_Complete the following_
1. Can you duplicate the passage on expat tax domicile word for word, from "Key requirements for" up to and including "satisfies these requirements."?
2. Could you go on with the article about picking a zero-income-tax state for expat domicile, starting right after its final sentence?

_Source passage_
----------

The "Gold Standard" States: Zero Tax + Easy Logistics
For most expats, the strategic choice comes down to three states: Florida, Texas, and South Dakota. Each offers zero income tax and relatively straightforward domicile procedures, but 2026 brings important distinctions you must understand before making your decision.
#1 Florida: The All-Around Champion for Expat Domicile
Why Florida wins in 2026: Zero income tax, zero capital gains tax, zero estate tax, and the most stable legislative environment among zero-tax states. Unlike South Dakota, Florida has not introduced new legislative hurdles for mail-forwarding voters or remote residents. The state's massive expat and snowbird population means infrastructure, legal precedent, and service providers are well-established.
The 2026 advantage: Florida remains the most litigation-tested domicile for expats. Courts have extensively defined what constitutes Florida domicile, making audit defense more predictable. The state's "Declaration of Domicile" provides a formal mechanism to establish intent that other states lack.
Key requirements for Florida residency:
- Physical address: A legitimate residential street address (not P.O. Box) is required for driver's license and banking
- Driver's license: Must show Florida address; surrendering your old state license demonstrates intent
- Voter registration: Full voting rights for Florida residents—federal, state, and local elections
- Declaration of Domicile: File with county clerk to formally declare Florida as permanent home
- Vehicle registration: VIN verification only (one-time); no annual inspections
The "gotcha": You need a physical street address for banking, driver's license, and initial setup. Professional domicile services provide legitimate residential addresses with lease documentation that satisfies these requirements.

----------

_Information shown_
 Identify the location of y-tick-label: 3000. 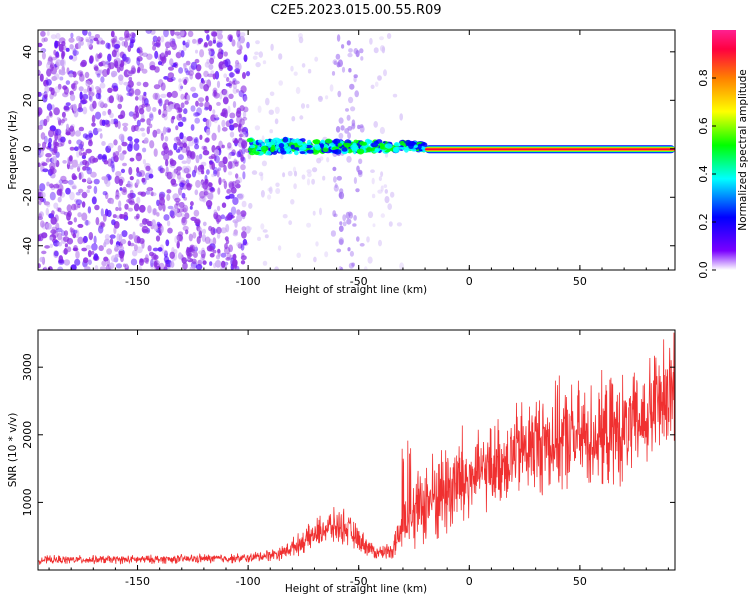
(28, 367).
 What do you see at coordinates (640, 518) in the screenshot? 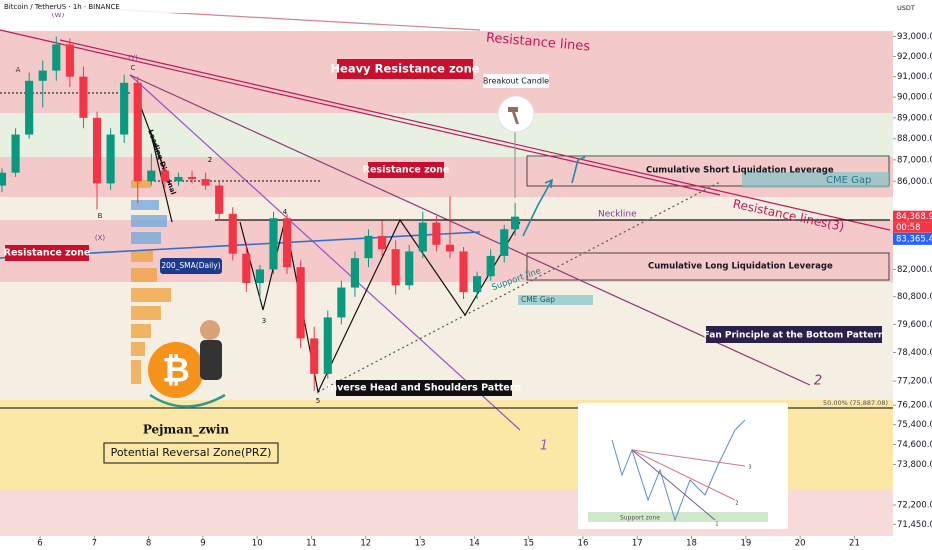
I see `annotation: Support zone` at bounding box center [640, 518].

----------

_Numbered responses_
1.
Key requirements for Florida residency:
- Physical address: A legitimate residential street address (not P.O. Box) is required for driver's license and banking
- Driver's license: Must show Florida address; surrendering your old state license demonstrates intent
- Voter registration: Full voting rights for Florida residents—federal, state, and local elections
- Declaration of Domicile: File with county clerk to formally declare Florida as permanent home
- Vehicle registration: VIN verification only (one-time); no annual inspections
The "gotcha": You need a physical street address for banking, driver's license, and initial setup. Professional domicile services provide legitimate residential addresses with lease documentation that satisfies these requirements.

2.
Verdict: Best for most expats, especially those with investment income, crypto gains, or leaving high-audit-risk states like California or New York. Florida's additional benefits include unlimited homestead protection from creditors, making it ideal for business owners and professionals with liability exposure.
#2 Texas: The Runner-Up for Expat Residency
Pros: Zero income tax, constitutional prohibition against implementing income tax (requires two-thirds legislative vote + voter referendum), very business-friendly environment, and no estate or inheritance tax.
2026 status: Texas remains stable with no significant legislative changes affecting expat domicile. The state's constitutional protection against income tax provides long-term certainty that legislative-only protections (like Florida's) don't match.
Key requirements for Texas domicile:
- Physical presence: 30-day stay required initially for driver's license
- Driver's license: Must appear in person at DPS office with proof of Texas residence
- Vehicle registration: Annual inspection required (strict safety and emissions in urban counties)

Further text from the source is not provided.